(TEXT BLOCK Opens)
Wednesday, August 29, 2007

Coroner: homebirth midwives' inaction led to baby's death

This story from CTV.ca illustrates all too clearly why a baby can easily die at a homebirth. The midwives refused to call for assistance during a bradycardia, and (not surprisingly) when they attempted to intubate the lifeless infant, they put the tube in the wrong place. Almost certainly, they had no prior experience with a real infant intubation.

According to the coroner:
The coroner reports that the labour, attended by two midwives, seemed to progress normally until the mother's water was broken. The midwives noticed the presence of meconium in the amniotic fluid -- a life-threatening development.

Rather than calling for emergency help immediately, the midwives continued the birth.

When they later noticed that they had lost the baby's heart rate, they again failed to call for help, nor did they perform an episiotomy to hasten the delivery.

When the baby finally emerged, it was limp, grey and had no heart rate. Only then did the midwives call an ambulance -- a full 12 minutes after they noticed the lack of heartbeat.
(TEXT BLOCK Closes)
*WHAT TO WORK ON:*
A – In the homebirth post, how long after noticing the lack of heartbeat did the midwives call an ambulance?
B – Please transcribe the part of the homebirth post starting with "When they later" and going on through "lack of heartbeat.".
The data that comes next is separate material, unrelated to the homebirth post.
(DATA SECTION Opens)
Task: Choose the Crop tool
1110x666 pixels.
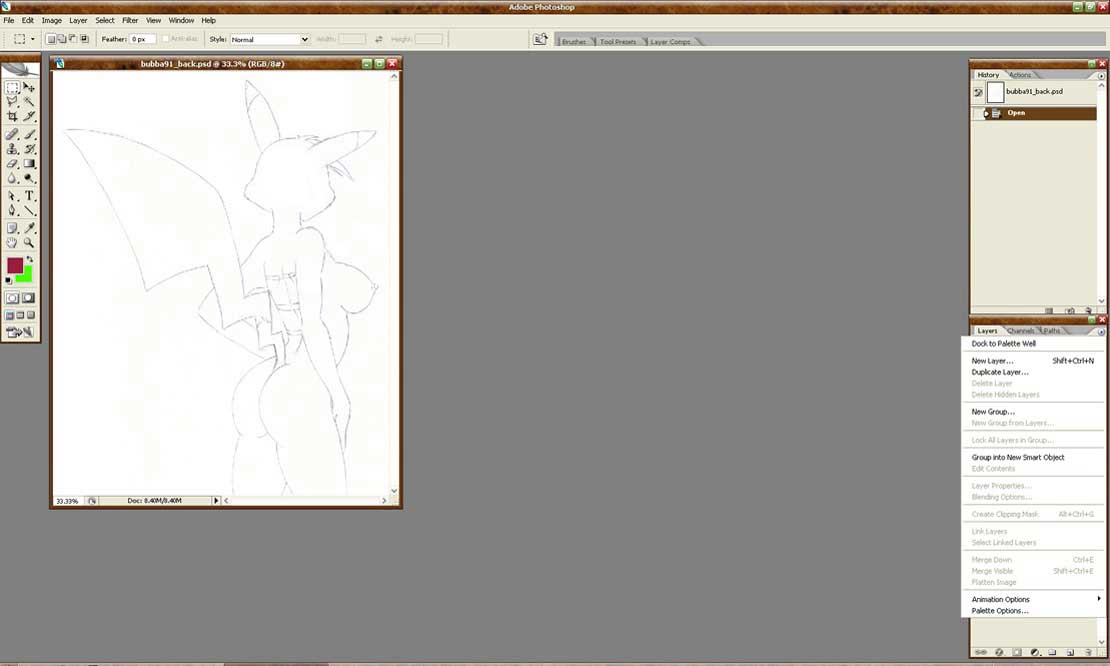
(DATA SECTION Closes)
*ANSWERS BY ITEM NUMBER:*
A – A full 12 minutes.

B –
When they later noticed that they had lost the baby's heart rate, they again failed to call for help, nor did they perform an episiotomy to hasten the delivery.

When the baby finally emerged, it was limp, grey and had no heart rate. Only then did the midwives call an ambulance -- a full 12 minutes after they noticed the lack of heartbeat.